WHAT TO WORK ON
Range to copy from the entries below: the line containing "Given: Click the" through the line containing "You are a computer-use", inclusive. Retype only those lines, exactly, without any images.

** Opening INPUT DATA block **

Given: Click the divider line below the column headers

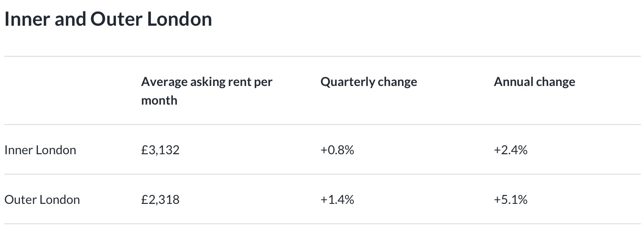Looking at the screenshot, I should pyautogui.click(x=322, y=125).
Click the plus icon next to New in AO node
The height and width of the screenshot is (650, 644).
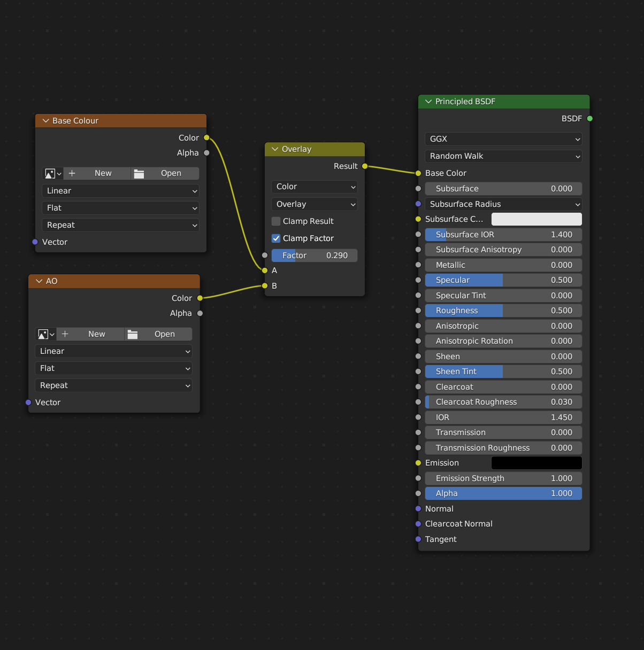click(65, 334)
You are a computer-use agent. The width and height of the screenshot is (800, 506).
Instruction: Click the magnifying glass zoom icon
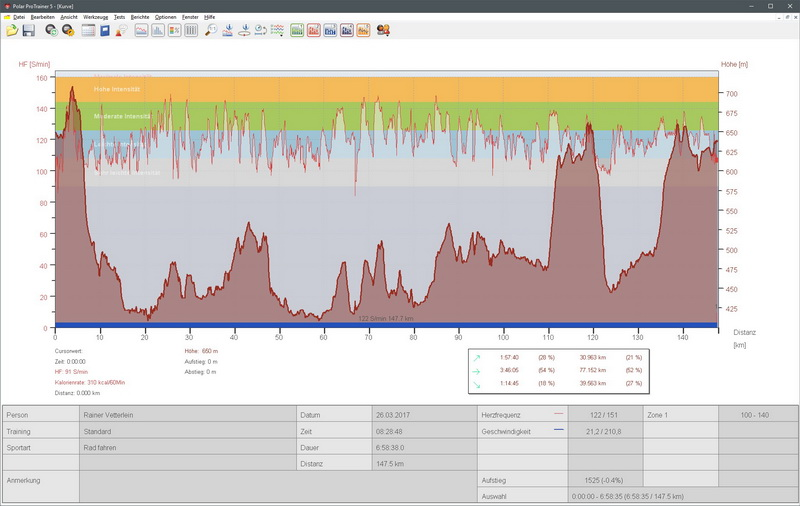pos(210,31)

** Closing INPUT DATA block **
** Opening INPUT DATA block **

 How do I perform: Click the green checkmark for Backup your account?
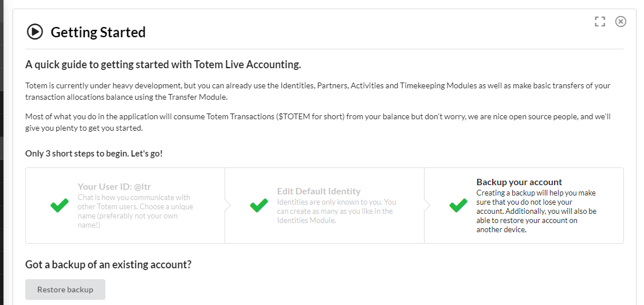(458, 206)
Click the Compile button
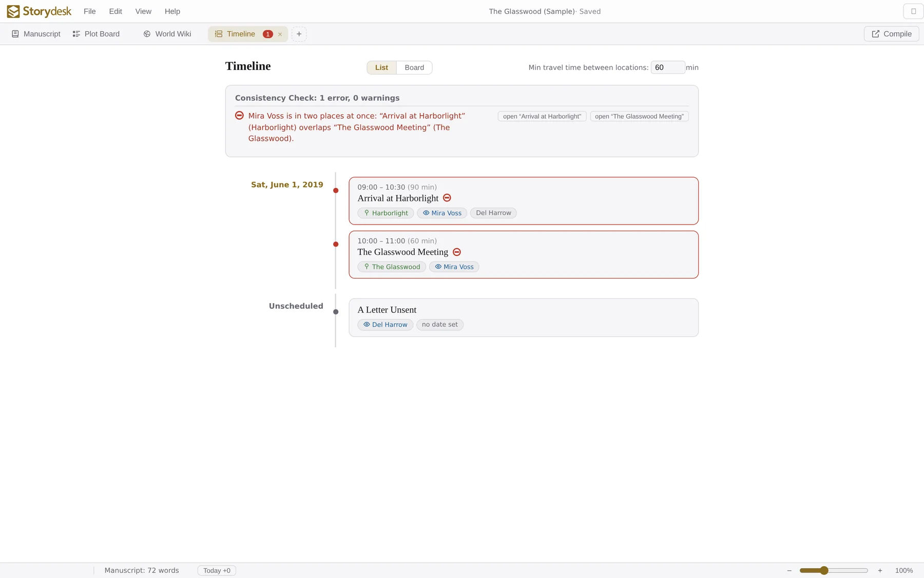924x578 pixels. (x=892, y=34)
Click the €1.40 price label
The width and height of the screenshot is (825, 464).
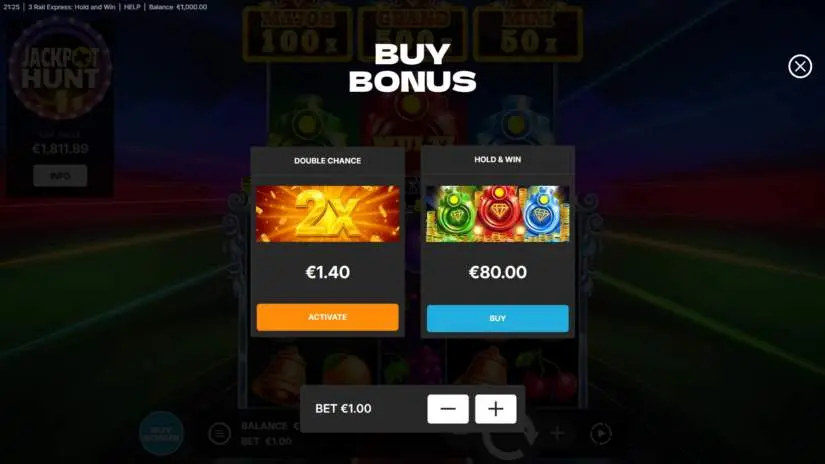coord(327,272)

** Closing INPUT DATA block **

SOLUTION FOR THIS EXERCISE
Given: Click the divider line below the column headers

Looking at the screenshot, I should pyautogui.click(x=322, y=125).
Click the plus icon next to New in AO node
The height and width of the screenshot is (650, 644).
click(65, 334)
You are a computer-use agent. The width and height of the screenshot is (800, 506).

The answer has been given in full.